Also, the second indoor unit connection pipe 35 includes a second
indoor unit inlet pipe 36 and a second indoor unit outlet pipe
37.
[0066] The first heat exchanger outlet pipe 174 may be connected to
the second indoor unit inlet pipe 36. Therefore, the water
discharged from the water flow path 118 of the second heat
exchanger 115 may be introduced into the second indoor unit 70
through the first heat exchanger outlet pipe 174 and the second
indoor unit inlet pipe 36.
[0067] The second indoor unit 70 includes a second indoor heat
exchanger 71 and a second indoor fan 75. The second indoor fan 75
is disposed adjacent to the second indoor heat exchanger 71 to blow
indoor air so that heat exchange occurs between the water passing
through the second indoor heat exchanger 71 with the indoor
air.
[0068] The second indoor unit inlet pipe 36 may be connected to an
inlet-side of the second indoor heat exchanger 71. Also, the second
indoor unit outlet pipe 37 may be connected to an outlet-side of
the second indoor heat exchanger 71.
[0069] The second heat exchanger inlet pipe 175 may be provided
with a second pump 176 for forcing a flow of water. When the second
pump 176 is driven, the water may circulate through the water-side
flow path connecting the second indoor unit 70 to the second heat
exchanger 115, i.e., through the second indoor heat exchanger 71,
the second indoor unit outlet pipe 37, the second heat exchanger
inlet pipe 175, the second water flow path 118, the first heat
exchanger outlet pipe 174, and the second indoor unit inlet pipe
36.
[0070] Although the second pump 176 is illustrated as being
installed in the second heat exchanger inlet pipe 175 in FIG. 2,
the implementation is not limited thereto.
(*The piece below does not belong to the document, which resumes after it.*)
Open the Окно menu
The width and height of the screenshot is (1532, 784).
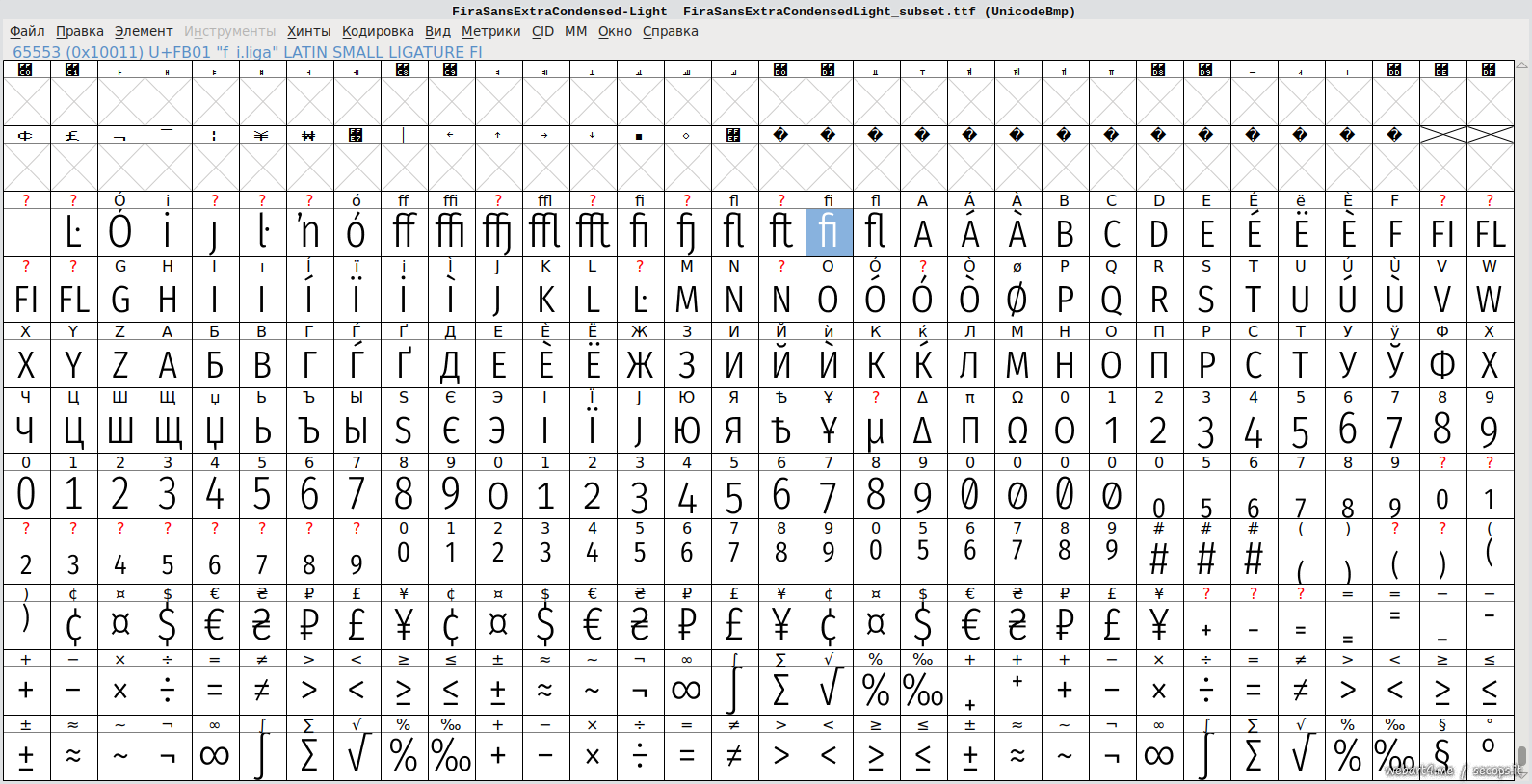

For example, the second
pump 176 may be installed in the first heat exchanger outlet pipe
174.
[0071] The heat exchange device 100 further include a first service
valve 105 connected to the first pipe 20 and a second service valve
106 connected to the second pipe 25. The first and second pipes 20
and 25 may be connected to the heat exchange device 100 through the
first and second service valves 105 and 106, and thus, the outdoor
unit 10 and the heat exchange device 100 may realize "second pipe
connection".
[0072] The heat exchange device 100 may further include a first
connection pipe 120 extending from the first service valve 105 to
the first heat exchanger 110. The first connection pipe 120 may be
coupled to the first heat exchanger 110 and may be fluidly
connected to the first refrigerant flow path 111.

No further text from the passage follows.